Es ist ein Grundbedürnis, das tief in uns wurzelt: Gesehen, wahrgenommen und anerkannt zu werden. Der bekannte Transaktionsanalytiker Claude Steiner benannte bereits vor Jahrzehnten 5 Ge- und Verbote im Umgang mit Anerkennung, denen wir unbewusst folgen und die an Aktualität nichts verloren haben. Diese Richtlinien sind gesellschaftlich geprägt und werden von Generation zu Generation weiter gegeben.
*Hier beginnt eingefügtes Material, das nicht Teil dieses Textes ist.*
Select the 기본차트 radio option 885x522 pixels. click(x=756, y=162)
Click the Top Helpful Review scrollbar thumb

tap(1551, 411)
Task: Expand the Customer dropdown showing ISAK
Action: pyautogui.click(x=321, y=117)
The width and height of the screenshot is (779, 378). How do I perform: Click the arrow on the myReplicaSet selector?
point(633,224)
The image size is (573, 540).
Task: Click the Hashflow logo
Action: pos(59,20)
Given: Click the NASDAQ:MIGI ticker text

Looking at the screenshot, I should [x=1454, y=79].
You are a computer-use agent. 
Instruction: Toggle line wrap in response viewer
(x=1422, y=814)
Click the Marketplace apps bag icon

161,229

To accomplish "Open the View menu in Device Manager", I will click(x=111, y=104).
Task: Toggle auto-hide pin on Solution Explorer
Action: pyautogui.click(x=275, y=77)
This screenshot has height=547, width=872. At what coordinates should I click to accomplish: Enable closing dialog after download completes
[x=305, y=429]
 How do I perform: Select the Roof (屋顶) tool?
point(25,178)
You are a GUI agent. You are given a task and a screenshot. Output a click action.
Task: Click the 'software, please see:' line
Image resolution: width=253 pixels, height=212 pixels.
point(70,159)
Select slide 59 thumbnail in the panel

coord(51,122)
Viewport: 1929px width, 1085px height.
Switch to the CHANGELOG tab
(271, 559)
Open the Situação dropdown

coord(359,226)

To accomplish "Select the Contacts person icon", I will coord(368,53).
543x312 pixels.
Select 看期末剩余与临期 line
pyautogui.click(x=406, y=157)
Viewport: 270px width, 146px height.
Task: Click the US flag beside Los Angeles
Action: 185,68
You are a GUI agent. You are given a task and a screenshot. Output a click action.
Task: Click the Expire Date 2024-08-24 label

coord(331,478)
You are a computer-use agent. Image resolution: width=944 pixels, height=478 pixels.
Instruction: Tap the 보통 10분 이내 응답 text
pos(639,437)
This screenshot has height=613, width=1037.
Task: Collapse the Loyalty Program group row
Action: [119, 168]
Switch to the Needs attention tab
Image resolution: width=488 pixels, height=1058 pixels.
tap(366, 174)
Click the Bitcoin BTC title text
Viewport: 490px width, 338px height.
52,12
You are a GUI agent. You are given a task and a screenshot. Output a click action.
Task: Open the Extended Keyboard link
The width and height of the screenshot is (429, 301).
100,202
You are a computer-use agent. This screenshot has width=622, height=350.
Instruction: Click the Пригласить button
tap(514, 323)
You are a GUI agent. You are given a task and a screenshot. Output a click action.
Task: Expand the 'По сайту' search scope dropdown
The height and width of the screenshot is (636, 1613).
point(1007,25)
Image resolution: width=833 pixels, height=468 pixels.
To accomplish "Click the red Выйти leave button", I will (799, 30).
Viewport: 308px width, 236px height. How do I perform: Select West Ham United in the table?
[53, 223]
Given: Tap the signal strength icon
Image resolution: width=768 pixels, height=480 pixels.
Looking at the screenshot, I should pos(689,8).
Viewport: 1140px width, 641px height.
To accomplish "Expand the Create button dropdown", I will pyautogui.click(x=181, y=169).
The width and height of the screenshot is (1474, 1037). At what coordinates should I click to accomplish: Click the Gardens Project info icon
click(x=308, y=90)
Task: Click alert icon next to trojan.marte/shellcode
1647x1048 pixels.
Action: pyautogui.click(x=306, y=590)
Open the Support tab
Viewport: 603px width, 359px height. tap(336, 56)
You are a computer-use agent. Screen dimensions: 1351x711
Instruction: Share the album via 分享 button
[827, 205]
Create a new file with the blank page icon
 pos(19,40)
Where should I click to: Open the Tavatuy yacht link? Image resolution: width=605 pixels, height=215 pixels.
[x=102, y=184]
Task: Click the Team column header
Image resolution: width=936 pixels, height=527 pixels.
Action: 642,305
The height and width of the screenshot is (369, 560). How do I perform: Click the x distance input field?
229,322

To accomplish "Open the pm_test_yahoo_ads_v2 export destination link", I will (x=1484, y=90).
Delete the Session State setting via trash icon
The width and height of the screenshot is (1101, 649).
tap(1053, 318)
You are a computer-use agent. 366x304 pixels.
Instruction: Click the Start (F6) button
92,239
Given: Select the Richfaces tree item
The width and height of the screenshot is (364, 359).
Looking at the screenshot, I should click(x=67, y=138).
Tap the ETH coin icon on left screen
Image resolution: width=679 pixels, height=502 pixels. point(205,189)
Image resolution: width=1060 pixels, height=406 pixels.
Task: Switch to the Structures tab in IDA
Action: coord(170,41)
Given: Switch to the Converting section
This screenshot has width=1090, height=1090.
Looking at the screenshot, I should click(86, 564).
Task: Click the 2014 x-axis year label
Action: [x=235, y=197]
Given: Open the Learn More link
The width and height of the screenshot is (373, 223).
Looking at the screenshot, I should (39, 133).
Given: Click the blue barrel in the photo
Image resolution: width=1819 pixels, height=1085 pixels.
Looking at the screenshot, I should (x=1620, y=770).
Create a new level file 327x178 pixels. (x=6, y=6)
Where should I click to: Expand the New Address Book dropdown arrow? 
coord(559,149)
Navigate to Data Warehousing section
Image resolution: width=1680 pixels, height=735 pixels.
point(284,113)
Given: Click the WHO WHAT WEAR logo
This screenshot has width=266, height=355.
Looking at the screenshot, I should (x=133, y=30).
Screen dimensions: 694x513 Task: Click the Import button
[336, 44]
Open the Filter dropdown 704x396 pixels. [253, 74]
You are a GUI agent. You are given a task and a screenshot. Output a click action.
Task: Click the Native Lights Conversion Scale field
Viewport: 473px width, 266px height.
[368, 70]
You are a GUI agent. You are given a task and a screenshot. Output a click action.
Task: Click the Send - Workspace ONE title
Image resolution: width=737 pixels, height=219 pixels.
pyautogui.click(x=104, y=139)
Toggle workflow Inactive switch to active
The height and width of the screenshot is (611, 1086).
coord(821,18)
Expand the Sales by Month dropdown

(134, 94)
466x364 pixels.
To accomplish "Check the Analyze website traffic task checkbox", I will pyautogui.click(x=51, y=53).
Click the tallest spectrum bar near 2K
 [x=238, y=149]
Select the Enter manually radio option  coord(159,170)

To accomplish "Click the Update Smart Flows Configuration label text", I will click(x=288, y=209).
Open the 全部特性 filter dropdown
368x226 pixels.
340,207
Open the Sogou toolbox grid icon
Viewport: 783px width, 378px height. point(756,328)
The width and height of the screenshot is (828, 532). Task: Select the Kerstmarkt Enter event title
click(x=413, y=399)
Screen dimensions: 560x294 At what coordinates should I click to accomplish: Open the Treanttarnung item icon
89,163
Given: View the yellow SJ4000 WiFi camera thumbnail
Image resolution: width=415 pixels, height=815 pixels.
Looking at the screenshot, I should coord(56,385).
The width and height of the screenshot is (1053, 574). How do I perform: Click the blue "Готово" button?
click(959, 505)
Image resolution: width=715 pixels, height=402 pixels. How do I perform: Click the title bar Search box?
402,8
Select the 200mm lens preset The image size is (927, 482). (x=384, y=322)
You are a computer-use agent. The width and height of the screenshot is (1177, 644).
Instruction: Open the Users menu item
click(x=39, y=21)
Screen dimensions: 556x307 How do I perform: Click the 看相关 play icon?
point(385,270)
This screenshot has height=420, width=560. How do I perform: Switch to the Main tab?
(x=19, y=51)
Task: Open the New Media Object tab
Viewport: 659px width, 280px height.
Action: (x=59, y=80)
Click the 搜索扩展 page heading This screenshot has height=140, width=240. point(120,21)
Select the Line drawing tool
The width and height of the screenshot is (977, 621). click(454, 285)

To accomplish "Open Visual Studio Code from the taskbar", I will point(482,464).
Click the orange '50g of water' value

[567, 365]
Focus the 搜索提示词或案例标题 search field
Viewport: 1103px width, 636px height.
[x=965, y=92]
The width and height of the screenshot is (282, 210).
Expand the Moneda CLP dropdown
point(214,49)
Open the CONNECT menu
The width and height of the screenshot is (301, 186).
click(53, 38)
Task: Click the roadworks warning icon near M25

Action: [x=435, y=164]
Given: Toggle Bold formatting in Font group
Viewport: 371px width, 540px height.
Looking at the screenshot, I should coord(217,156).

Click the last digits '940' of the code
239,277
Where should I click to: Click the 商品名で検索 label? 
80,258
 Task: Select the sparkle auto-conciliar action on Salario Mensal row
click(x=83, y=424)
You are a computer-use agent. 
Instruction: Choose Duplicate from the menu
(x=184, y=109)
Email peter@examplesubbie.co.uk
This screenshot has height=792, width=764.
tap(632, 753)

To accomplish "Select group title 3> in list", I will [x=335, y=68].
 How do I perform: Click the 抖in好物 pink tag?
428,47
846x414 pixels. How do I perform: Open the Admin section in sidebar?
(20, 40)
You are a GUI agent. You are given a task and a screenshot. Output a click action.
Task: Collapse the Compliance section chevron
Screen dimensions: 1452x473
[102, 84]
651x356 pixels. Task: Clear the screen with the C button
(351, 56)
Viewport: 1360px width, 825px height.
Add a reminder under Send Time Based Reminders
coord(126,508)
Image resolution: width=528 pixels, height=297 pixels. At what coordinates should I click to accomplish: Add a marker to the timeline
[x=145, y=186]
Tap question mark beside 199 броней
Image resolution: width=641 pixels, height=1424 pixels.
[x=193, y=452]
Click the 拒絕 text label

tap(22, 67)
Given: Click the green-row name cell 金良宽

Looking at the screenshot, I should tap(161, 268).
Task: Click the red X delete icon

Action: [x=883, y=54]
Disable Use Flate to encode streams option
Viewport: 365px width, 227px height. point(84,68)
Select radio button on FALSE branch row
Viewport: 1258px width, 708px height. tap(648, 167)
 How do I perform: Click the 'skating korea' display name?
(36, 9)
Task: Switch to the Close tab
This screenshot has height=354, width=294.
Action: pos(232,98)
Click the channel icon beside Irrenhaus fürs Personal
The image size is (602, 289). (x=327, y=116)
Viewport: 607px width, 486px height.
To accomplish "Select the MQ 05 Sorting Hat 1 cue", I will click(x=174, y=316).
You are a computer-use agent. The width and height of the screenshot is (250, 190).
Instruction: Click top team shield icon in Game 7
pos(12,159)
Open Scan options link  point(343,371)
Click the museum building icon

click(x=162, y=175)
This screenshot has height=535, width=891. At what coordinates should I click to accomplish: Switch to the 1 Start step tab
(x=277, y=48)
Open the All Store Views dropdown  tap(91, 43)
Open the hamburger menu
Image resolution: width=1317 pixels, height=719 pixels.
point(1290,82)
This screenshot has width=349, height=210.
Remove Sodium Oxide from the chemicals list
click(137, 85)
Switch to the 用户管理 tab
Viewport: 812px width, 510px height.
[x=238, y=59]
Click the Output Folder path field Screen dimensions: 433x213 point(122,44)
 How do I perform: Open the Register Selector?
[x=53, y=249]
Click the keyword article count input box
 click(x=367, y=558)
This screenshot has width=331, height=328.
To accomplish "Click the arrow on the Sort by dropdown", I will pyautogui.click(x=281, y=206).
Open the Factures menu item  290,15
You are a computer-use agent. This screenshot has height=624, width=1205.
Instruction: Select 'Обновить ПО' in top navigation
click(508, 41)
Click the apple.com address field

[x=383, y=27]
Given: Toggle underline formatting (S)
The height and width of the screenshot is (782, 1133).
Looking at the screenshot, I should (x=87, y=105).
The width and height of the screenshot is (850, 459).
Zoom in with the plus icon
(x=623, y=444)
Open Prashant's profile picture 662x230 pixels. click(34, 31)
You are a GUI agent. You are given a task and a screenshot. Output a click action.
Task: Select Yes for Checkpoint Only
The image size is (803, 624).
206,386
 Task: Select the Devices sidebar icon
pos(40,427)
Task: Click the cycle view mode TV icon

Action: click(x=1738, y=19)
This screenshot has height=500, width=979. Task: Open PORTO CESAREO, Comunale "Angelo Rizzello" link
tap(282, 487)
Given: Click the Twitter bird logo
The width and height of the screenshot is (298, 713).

Sie lauten:

  1. Gib keine Anerkennung.
  2. Bitte nicht um Anerkennung.
  3. Weise ungerechtfertigte Kritik nicht zurück.
  4. Lobe dich nicht selbst.
  5. Nimm Anerkennung nicht an.

 

Immer wieder überraschend ist, wie stark auch Führungskräfte diese unbewussten Regeln beherzigen. Dadurch verzichten sie auf eine wesentliche Motivationsquelle, die nebenbei auch die emotionale Bindung an das Unternehmen beeinflusst. Würden wir diese Ge- und Verbote nun umformulieren, dann könnte das für Führungskräfte lauten:

  1. Gib den Mitarbeiter/inne/n verbale und emotionale Anerkennung. Lobe sie für konkrete Handlungen. Vermittle ihnen aber auch, dass du sie als Menschen schätzt.
  2. Ersuche deine Mitarbeiter/innen um Rückmeldung.
  3. Gib deinen Mitarbeiter/inne/n die Chance, auf eventuell ungerechtfertigte Kritik zu reagieren.
  4. Gib dir selbst Anerkennung für deine Tätigkeit als Führungskraft.
  5. Gib deinen Mitarbeiter/inne/n die Möglichkeit, das Positive am Unternehmen aufzuzeigen, den Kolleg/inne/n und dir Anerkennung zu geben und gemeinsame Erfolge zu feiern.

 

Mit dem Thema Lob und Kritik bewusst und sorgsam umzugehen und Raum dafür zu schaffen bedeutet, auch bei großer Arbeitsbelastung Stress zu reduzieren, einem Burnout vorzubeugen und gemeinsame Projekte mit mehr Energie verfolgen zu können.